OPINION: Midsommar movie makes Sweden look like a horror show for American viewers

https://www.thelocal.se/20190723/midsommar-review-american-filmmakers-turn-sweden-into-a-scandal

とはいえ植民地的な背景はないから、特に問題にはならないのかな。しかもこれはスウェーデンの人からの持ち込み企画らしい。なるほど…?

あとモンド映画っぽいものというか、当地のヤバい文化に逃げ場を奪われる話っていうのは結構古典的ではあるよね。『変態村』とか、『ドッグヴィル』とか。

小さい頃、レンタルビデオ屋の出入り口付近に残酷描写の多いビデオがあれこれ置いてあり、そのパッケージを恐々覗いたのを思い出した。

 

2.

基本的に「こう言うことを言いたいんですよ」というものが分かりやすく配置されていた。個人的に一番印象に残ったのは、コミュニケーションの破綻と(現代の社会的通念からすればいささかバッドエンド的な)回復の構図。

・例えば冒頭に映る読まれることのないメールの文字、聞かれることのない留守番電話、そして彼氏からの「響かない」言葉と、ヒロインは最初から理性・言語のコミュニケーションに疲弊してしまっている。「話し合いたいだけ」と「怒る」場面も象徴的。対話はその時点で試みようとしたからこそ失敗している。

・対してダンスの場面では、「踊り」や「ダンスの高揚感」といった身体的・感情的な状態から、言語コミュニケーションが成立する(なぜかスウェーデン語が話せるようになる)。自分も踊ればペラペラになるんだろうか。

» データ
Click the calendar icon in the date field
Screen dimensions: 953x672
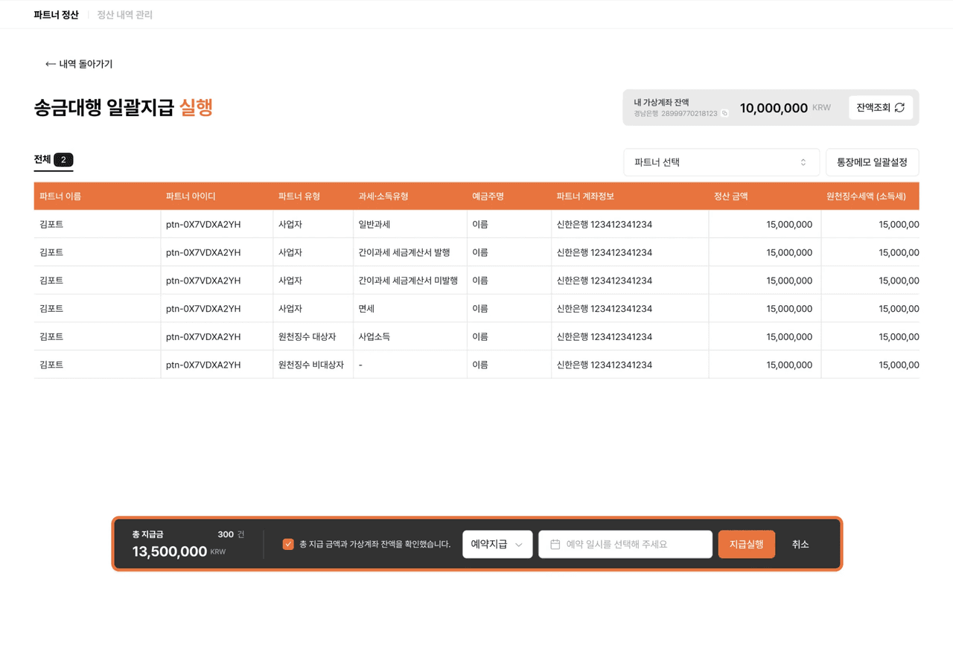[555, 545]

» 課題の説明
映画『ミッドサマー』について述べた上の文章を、最後の文の後から書き継いでください。

» 解答
・理性的・言語的コミュニケーションとは「ロゴス」を重んじる西欧思想世界の伝統そのものだし、アンガーコントロールのような感情の抑制も西欧においては美徳として扱われてきた。彼女の最初の苦しそうなクリスチャンとの喧嘩(のようなもの)は、そういった社会のあり方と自分の感情に板挟みになった状態なんだろう。

・とはいえ、感情の共有による共同体はある種の全体主義にも繋がりうるものであり、各人はその共同体を担う部品として機能する(生贄とか、自殺とか、生殖とか)

・しかし大きな悲しみの中で、理性的コミュニケーションがすでに無理になってしまっているヒロインにとっては、この共同体への所属によって、癒やしと過去との決別が発生してしまっており、もはやこの「部品になること」はそこまで悪いことではなくなっている

→ただし、単純にそれを享受する立場に完全に転じたのかもよくわからない。とりあえず元カレは捨てたわけだけど、最後の笑みをある種の「してやったり」と見るか、あるいは「解放感」や「共同体に所属することの喜び」として見るか、微妙に迷う。

・大きな悲しみの癒やしがたさも感じた。人は言葉で他人の悲しみを癒やすことはできないのではないか。しんどいな。

・・・そこらへんで、孤立から帰属(包摂)へ、言語から感情へ、という極を移動する話のように見えた

・ただその分物語がだいぶストレートに見えてしまった。例えば『へレディタリー』も、作中に登場するギリシャ悲劇に関するいかにもな講義の内容がそのままストーリーの終局まで連れて行く感じだったし、両者ともに、「それは予想外だった」「なんで?どうして?」といった衝撃は来なかった。

 

3.

宗教について。

・自分も宗教儀式には参加することがあるので、初めて参加する儀式への戸惑いというか、儀式をしているうちに自分が消えるような感覚や、どう振る舞えばいいのかわからない気まずさというのはよくわかる。あと特に困るのは感情の置き場所。そういう時に、もし自分が参加しているのが感情の共有を積極的に勧める儀式であったとしたら、それにある種の心地よさを感じてしまういう面もあるかもなと思った。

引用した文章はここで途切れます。